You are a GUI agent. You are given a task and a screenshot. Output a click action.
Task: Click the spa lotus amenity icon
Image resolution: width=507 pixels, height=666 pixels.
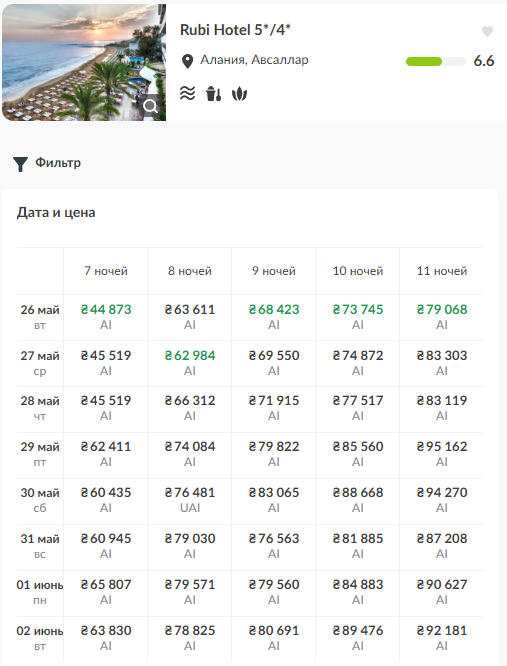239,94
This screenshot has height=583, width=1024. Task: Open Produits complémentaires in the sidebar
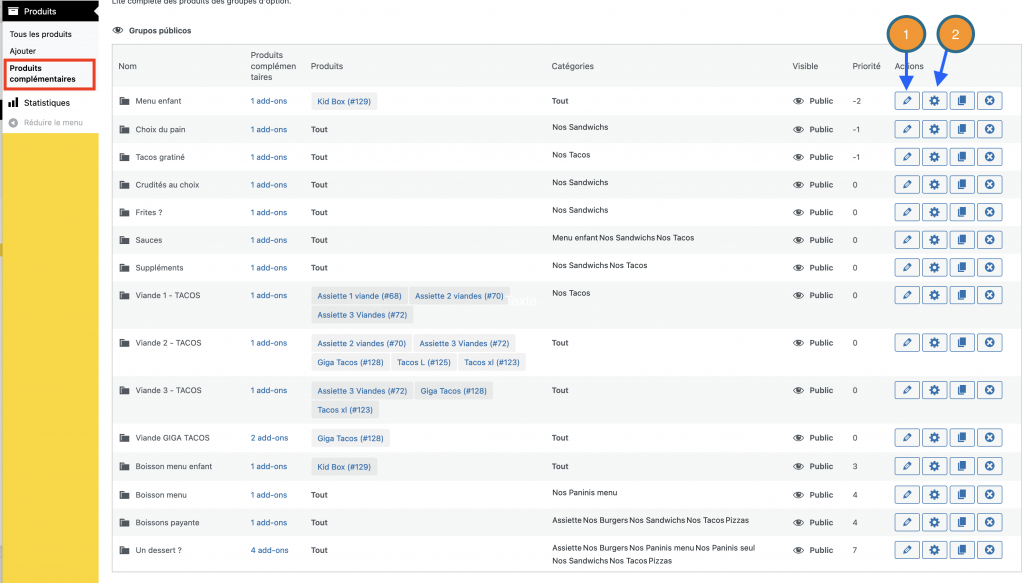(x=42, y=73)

:: WHAT THE TASK ASKS ::
Only the lines from the one with "This screenshot has" through the end of the listing above should be output, exactly as written and with no pictures.

:: RESULT ::
This screenshot has height=583, width=1024. Task: Open Produits complémentaires in the sidebar
(x=42, y=73)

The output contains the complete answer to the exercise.